198 Views Asked by At

I am trying to use Deeplinking in React Native using navigation v5. I am following official documentation.

But there seems to be an issue working with the config structure mentioned in the official docs.

config looks like this

  const config = {
  screens: {
    Home: {
      initialRouteName: 'Home',
      screens: {
        NPM: {
          screen: {
            CameraNPM: {
              path: 'CameraNPM/:cameraview',
              params: {cameraview: 3},
            },
          },
        },
      },
    },
    ImagePicker: {
      path: 'ImagePicker/:id',
      params: {
        id: 0,
      },
      parse: {
        id: (id: string) => `user-${id}`,
      },
      stringify: {
        id: (id: string) => id.replace(/^user-/, ''),
      },
    },
    Geolocation: 'Geolocation',
    NotFound: '*', //error!
  },
};

and linking

  const linking = {
  prefixes: ['url://homescreen://', 'homescreen://'],
  config: {config},
};

this structure works fine but typescript complains of not adding the screens tag in the linking variable. Furthermore, NotFound: '*" (unmatched route) causes a crash if added with above structure.

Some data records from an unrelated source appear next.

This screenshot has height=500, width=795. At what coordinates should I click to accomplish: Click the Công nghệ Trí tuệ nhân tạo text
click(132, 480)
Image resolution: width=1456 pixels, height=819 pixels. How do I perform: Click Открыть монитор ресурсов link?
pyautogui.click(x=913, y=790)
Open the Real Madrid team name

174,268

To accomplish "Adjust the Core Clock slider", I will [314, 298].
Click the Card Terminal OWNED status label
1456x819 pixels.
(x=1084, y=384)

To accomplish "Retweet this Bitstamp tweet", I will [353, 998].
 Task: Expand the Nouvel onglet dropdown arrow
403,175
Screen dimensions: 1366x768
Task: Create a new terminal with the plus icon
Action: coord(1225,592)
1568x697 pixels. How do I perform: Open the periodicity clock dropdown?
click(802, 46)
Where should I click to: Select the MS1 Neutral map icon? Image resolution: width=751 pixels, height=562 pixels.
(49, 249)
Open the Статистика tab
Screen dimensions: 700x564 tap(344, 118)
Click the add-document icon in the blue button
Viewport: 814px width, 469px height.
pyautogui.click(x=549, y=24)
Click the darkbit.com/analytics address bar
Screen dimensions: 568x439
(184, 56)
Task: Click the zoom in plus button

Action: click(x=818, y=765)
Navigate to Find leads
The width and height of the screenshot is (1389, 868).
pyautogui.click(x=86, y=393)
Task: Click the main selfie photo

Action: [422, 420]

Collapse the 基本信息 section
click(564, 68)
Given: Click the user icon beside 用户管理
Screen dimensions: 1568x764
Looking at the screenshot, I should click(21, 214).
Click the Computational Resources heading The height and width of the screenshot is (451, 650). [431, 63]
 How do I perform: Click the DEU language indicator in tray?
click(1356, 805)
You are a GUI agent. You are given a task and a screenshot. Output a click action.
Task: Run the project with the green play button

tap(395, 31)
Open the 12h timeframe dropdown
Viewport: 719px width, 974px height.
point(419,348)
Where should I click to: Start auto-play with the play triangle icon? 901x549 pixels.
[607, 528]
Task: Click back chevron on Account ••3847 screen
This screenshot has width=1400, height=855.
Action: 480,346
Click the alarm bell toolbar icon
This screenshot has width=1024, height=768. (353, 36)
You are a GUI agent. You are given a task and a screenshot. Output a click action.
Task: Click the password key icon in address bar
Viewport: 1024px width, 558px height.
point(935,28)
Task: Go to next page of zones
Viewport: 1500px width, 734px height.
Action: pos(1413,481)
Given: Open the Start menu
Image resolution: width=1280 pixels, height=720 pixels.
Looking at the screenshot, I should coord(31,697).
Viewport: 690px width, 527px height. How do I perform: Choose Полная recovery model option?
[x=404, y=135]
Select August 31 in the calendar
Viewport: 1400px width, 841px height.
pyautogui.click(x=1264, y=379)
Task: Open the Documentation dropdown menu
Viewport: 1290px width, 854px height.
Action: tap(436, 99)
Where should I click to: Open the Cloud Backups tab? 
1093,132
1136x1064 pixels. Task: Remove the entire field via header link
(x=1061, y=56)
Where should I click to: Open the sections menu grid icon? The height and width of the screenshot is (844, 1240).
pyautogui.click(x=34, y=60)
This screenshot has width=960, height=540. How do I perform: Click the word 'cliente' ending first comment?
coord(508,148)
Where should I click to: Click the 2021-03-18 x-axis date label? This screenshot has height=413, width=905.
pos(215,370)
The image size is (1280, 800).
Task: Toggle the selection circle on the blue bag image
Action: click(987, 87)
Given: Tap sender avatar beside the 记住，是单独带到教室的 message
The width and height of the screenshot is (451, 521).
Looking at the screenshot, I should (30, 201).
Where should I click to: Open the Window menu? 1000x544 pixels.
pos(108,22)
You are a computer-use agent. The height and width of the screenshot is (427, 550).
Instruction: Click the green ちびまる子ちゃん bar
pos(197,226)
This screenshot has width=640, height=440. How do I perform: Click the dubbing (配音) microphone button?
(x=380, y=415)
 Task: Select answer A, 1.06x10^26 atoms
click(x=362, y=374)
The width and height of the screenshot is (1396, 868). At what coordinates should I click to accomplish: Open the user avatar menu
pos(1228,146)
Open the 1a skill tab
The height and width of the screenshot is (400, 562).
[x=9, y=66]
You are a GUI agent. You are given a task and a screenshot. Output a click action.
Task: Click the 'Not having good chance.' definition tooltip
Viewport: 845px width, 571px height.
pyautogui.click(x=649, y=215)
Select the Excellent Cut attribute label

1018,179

If I prefix config: {config} with screens (screens{config: {config}}) then typescript stops complaining and unmatched route does not cause any crash but nested navigation does not work.

What am I doing wrong?

Thanks.

1

There are 1 best solutions below

3
On BEST ANSWER

You have to change this:

const linking = {
    prefixes: ['url://homescreen://', 'homescreen://'],
    config: { config } 
}

with

const linking = {
    prefixes: ['url://homescreen://', 'homescreen://'],
    config: config 
}

or even shorter:

const linking = {
    prefixes: ['url://homescreen://', 'homescreen://'],
    config
}

The first option (the one you're using) will result in a variable with the following structure:

{
    prefixes: Array<string>,
    config: {
        config: {
            // Your actual config
        }
    }
}

because you're passing it like this: config: { config } instead of config: config or simply config. You may have gotten confused trying to do config: { ...config } which would work as intended but it unnecessary in this case.